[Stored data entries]
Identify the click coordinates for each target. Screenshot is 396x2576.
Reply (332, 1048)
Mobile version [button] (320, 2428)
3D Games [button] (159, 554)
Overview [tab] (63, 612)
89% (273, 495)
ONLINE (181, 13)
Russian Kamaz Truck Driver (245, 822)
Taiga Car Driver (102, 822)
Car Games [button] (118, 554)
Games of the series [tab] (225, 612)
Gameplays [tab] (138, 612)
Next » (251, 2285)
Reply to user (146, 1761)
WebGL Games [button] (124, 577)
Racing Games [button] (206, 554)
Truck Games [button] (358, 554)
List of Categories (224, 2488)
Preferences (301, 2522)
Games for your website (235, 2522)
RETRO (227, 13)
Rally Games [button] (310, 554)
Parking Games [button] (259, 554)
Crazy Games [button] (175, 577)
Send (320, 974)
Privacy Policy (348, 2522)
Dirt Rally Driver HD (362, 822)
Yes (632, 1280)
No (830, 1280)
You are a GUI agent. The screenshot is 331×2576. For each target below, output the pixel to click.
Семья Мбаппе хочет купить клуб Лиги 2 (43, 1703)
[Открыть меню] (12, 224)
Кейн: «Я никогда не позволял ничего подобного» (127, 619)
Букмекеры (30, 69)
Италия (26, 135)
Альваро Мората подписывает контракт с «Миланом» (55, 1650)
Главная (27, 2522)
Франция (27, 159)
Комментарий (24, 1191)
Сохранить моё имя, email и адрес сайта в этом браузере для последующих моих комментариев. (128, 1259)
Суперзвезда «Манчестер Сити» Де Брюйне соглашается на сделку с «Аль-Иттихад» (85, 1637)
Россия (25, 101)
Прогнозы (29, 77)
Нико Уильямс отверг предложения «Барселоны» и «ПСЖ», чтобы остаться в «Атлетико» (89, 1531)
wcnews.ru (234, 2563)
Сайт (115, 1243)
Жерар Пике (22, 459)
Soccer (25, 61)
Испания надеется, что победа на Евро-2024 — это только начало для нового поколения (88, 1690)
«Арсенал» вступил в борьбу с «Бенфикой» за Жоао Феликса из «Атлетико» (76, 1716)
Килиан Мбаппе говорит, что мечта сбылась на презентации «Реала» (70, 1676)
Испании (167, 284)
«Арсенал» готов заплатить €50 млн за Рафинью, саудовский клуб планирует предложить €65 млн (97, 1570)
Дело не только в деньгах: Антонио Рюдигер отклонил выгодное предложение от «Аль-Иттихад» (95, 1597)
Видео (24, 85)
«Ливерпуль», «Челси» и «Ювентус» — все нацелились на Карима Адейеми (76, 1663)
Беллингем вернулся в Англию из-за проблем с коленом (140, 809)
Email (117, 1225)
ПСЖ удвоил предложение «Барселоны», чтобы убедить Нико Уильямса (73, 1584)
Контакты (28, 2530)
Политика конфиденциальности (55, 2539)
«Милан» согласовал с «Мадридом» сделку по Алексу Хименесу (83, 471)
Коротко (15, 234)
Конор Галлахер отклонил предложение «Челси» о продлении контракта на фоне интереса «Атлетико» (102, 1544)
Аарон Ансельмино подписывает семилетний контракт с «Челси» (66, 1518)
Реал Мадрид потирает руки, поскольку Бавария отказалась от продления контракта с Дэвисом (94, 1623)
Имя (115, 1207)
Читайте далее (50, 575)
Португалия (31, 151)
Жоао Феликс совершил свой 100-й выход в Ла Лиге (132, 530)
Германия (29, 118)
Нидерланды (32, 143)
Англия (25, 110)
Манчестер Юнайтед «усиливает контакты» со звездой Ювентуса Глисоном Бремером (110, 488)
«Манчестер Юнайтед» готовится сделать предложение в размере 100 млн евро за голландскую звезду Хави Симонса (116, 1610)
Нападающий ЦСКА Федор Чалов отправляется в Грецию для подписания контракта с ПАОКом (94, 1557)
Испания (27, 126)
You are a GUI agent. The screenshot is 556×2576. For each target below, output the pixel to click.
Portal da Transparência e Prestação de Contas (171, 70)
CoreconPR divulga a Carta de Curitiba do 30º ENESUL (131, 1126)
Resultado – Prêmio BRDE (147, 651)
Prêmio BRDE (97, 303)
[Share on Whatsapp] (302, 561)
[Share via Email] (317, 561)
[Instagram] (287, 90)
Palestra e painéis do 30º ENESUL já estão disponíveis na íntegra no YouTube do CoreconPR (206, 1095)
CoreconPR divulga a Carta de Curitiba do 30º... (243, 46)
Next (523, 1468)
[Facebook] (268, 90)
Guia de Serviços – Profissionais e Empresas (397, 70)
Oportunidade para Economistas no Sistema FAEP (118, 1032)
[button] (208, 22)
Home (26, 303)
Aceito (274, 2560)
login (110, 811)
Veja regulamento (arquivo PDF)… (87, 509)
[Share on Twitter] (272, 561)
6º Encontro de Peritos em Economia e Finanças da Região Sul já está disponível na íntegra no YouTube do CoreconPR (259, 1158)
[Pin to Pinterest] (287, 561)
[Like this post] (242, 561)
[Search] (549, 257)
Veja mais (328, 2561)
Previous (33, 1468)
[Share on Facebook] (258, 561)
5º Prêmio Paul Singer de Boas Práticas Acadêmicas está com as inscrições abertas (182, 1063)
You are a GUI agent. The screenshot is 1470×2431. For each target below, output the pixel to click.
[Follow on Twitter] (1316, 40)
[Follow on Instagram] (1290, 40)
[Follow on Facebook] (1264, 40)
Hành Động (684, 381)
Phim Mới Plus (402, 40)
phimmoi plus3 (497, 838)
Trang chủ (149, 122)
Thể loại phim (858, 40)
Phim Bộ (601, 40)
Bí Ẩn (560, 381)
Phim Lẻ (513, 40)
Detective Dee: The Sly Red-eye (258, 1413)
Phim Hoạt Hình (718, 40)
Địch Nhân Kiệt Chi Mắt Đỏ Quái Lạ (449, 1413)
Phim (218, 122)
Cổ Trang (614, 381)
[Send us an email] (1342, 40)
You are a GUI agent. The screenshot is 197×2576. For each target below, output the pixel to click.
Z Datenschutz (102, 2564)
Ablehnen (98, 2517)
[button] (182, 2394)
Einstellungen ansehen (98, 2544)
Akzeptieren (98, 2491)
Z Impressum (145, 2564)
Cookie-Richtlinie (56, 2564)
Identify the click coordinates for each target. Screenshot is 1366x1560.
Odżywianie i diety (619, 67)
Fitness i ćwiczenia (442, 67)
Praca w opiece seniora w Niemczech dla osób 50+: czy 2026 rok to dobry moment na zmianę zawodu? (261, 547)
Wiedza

WORK TASK —
In the entries above, find the line holding "6º Encontro de" and the line holding "[Share on Facebook] (258, 561)"; print both of them and every line between, exactly, and nothing else.

OUTPUT OF THE EXERCISE —
6º Encontro de Peritos em Economia e Finanças da Região Sul já está disponível na íntegra no YouTube do CoreconPR (259, 1158)
[Pin to Pinterest] (287, 561)
[Like this post] (242, 561)
[Search] (549, 257)
Veja mais (328, 2561)
Previous (33, 1468)
[Share on Facebook] (258, 561)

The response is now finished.